• [Study text]
▼
Police officer Dane Reister and city of Portland are targets of lawsuit over beanbag shotgun shooting

From the Oregonian, December 3, 2011

The attorney for William Kyle Monroe, who was shot this summer by a Portland officer who mistakenly loaded his beanbag shotgun with lethal ammunition, intends to sue the city and the officer for gross negligence, assault, false arrest and violation of Monroe’s civil rights.

Monroe will be seeking $533,000 on the state claims, the maximum allowed to be recovered against a local public body under state law, and up to $ 5 million on the federal civil rights claim, according to a tort notice filed Friday.

Monroe was seriously wounded. One of the shots severed the sciatic nerve in his left leg, which will prevent the 21-year-old from “ever running or walking normally again,” attorney Thane Tienson wrote in the notice.
▲
• [Required action A]
Answer these questions from the article on the beanbag shotgun lawsuit:
(i) How much will Monroe seek on the state claims?
(ii) What injury did one of the shots cause?
(iii) Who wrote the tort notice as Monroe's attorney?
• [Required action B] Please list every ground on which, according to the article on the beanbag shotgun lawsuit, Monroe's attorney intends to sue the city and the officer.

• [Provided material]
▼
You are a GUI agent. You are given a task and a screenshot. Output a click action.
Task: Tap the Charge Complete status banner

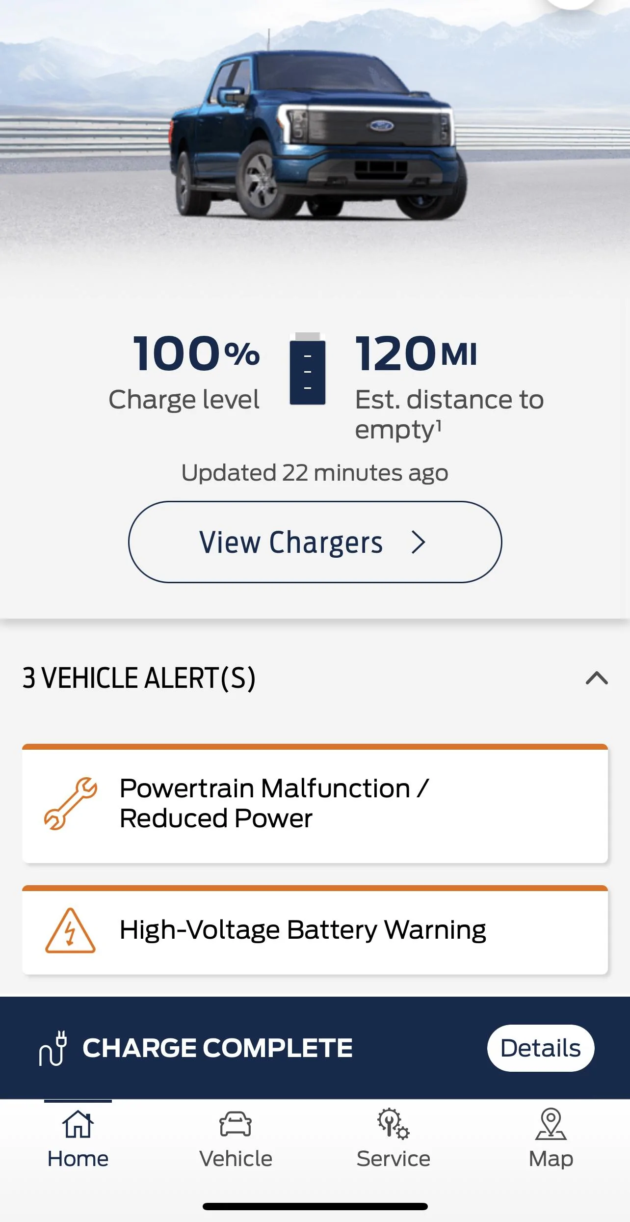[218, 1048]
▲
▼
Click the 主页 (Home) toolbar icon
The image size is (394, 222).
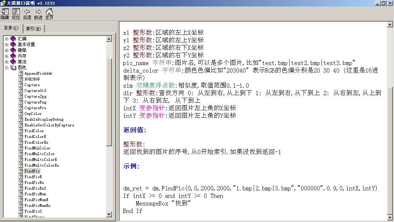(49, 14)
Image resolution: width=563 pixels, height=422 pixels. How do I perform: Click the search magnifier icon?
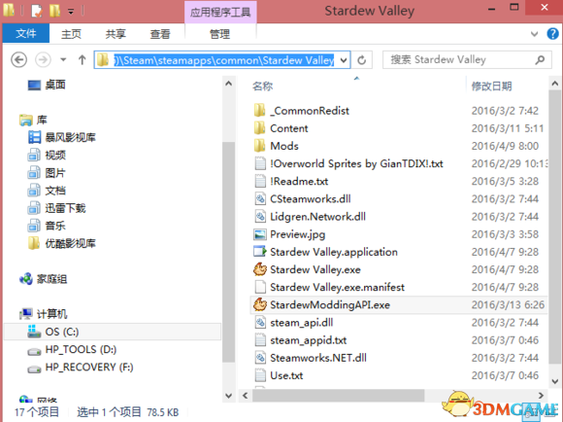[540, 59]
▲
▼
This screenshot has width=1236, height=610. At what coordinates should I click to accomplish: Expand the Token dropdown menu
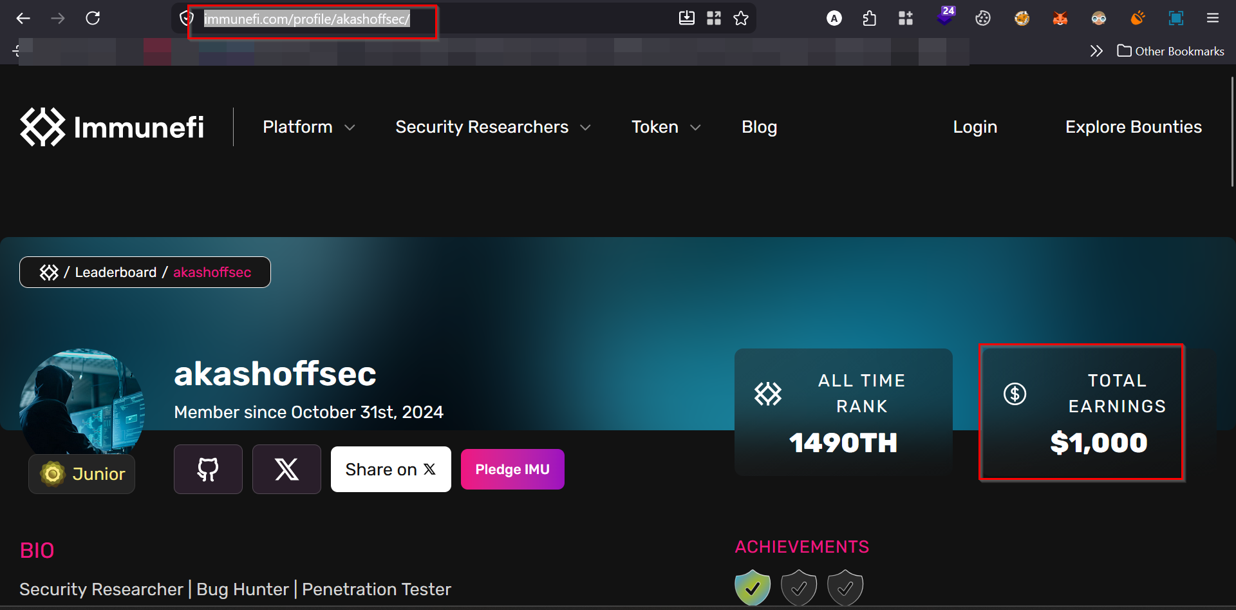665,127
▲
• [Response box A]
(i) $533,000
(ii) It severed the sciatic nerve in his left leg.
(iii) Thane Tienson

• [Response box B]
- Gross negligence
- Assault
- False arrest
- Violation of Monroe's civil rights